Entries on where items appear:
◇ ◇ ◇ ◇ ◇ ◇ ◇
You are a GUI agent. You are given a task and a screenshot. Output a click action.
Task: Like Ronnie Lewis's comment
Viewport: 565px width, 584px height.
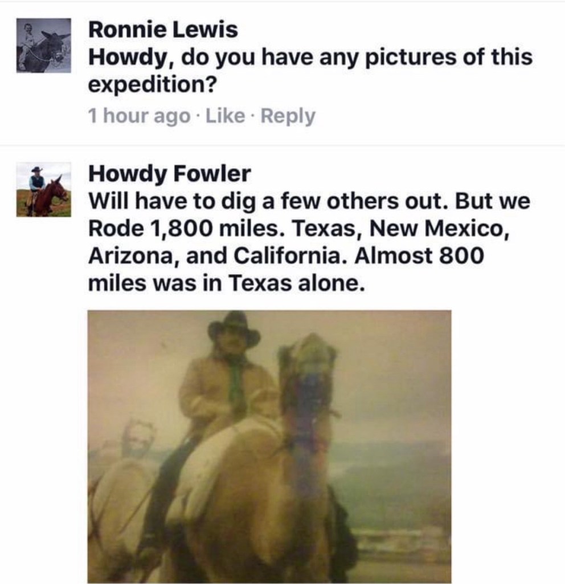(225, 115)
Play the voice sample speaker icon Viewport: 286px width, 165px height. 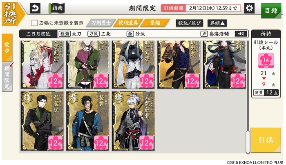point(241,34)
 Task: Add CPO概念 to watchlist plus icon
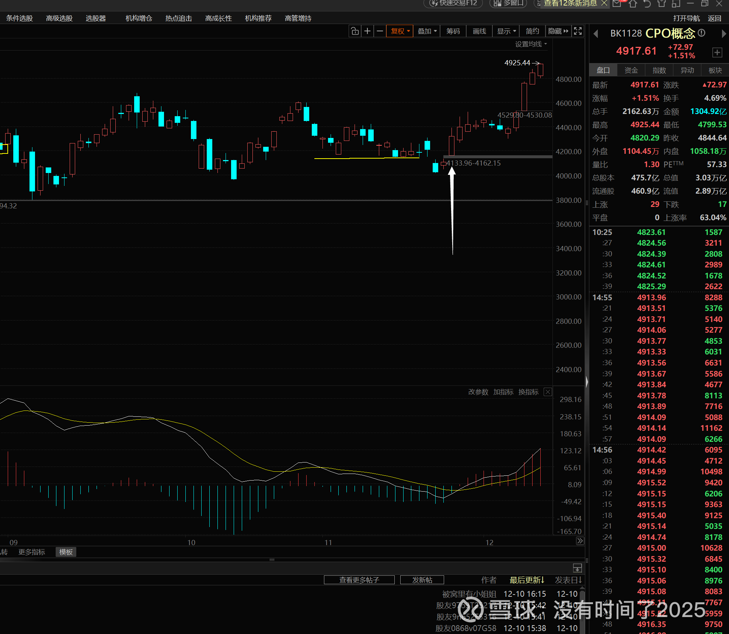coord(717,52)
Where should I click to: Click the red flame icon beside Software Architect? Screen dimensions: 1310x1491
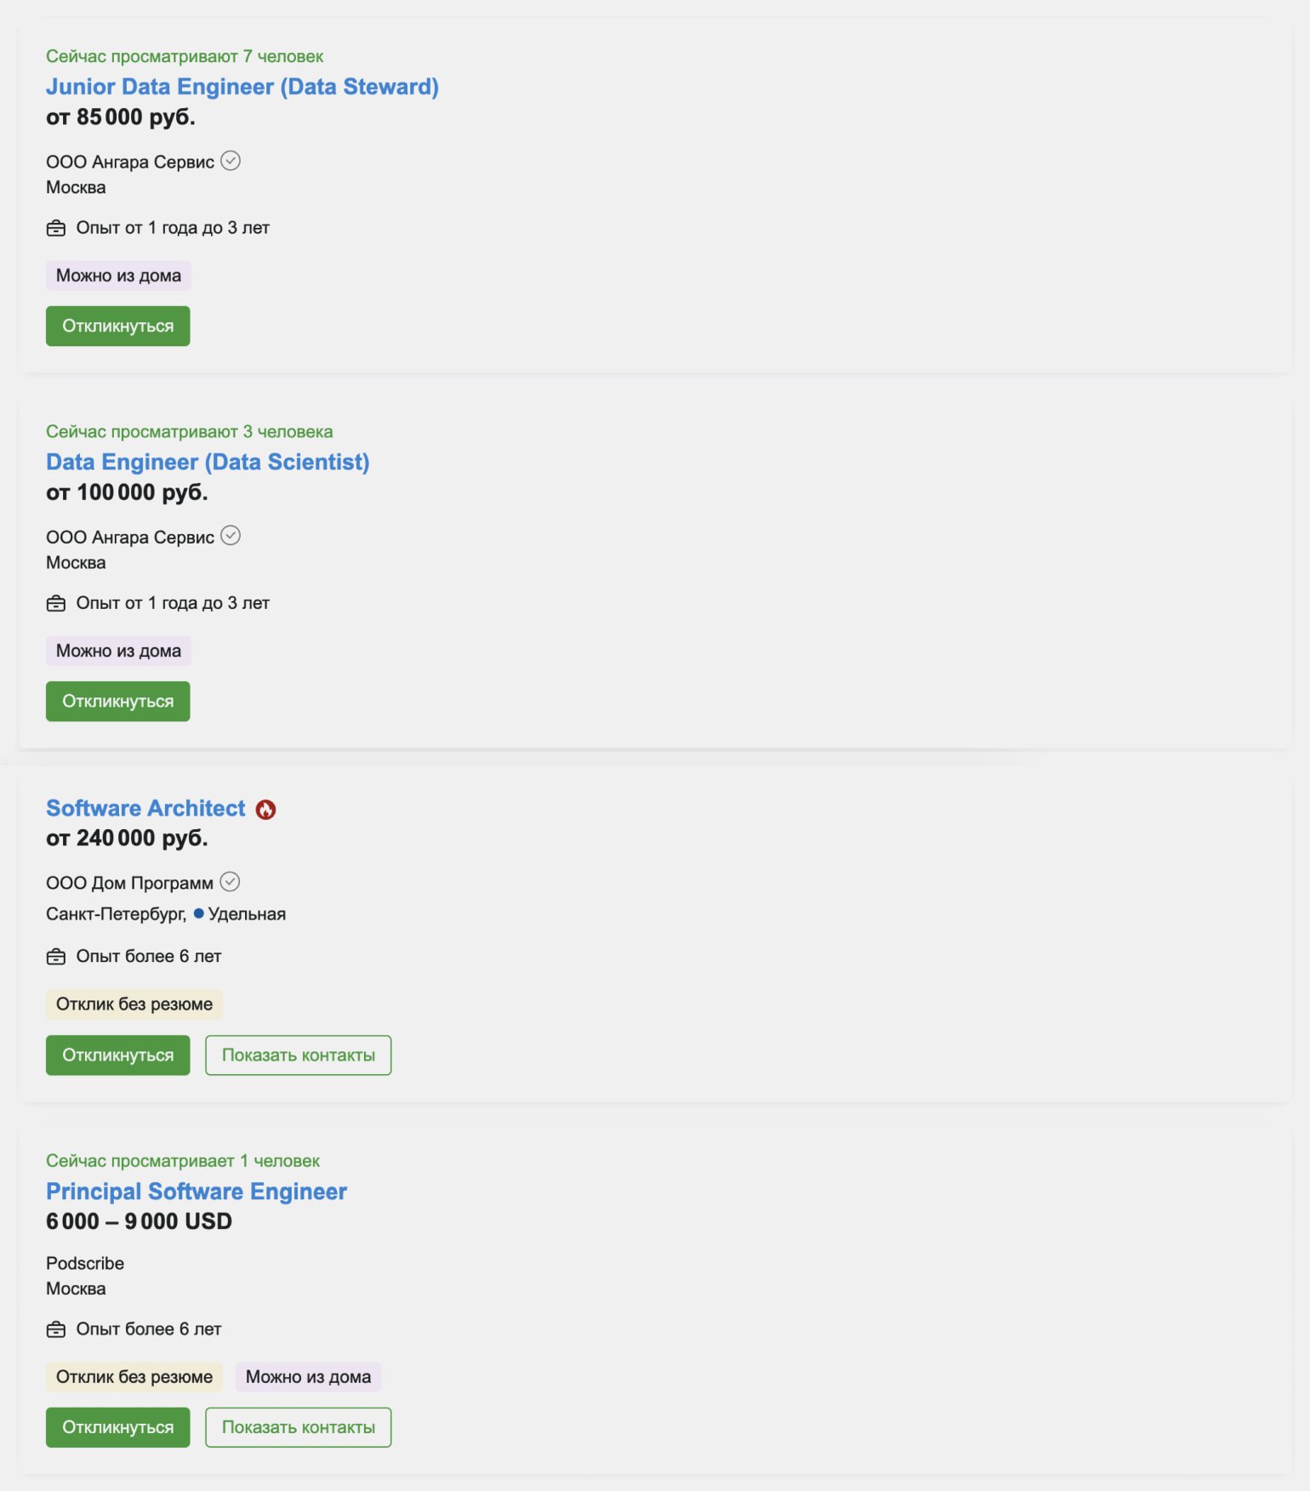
◇ ◇ ◇ ◇ ◇ ◇ ◇
Show each line of the records that contains the string "click", counting only matches in the same case.

You are a GUI agent. You are given a task and a screenshot. Output a click action.
Where should I click to: Click the red flame icon beside Software Architect? Screen dimensions: 1310x1491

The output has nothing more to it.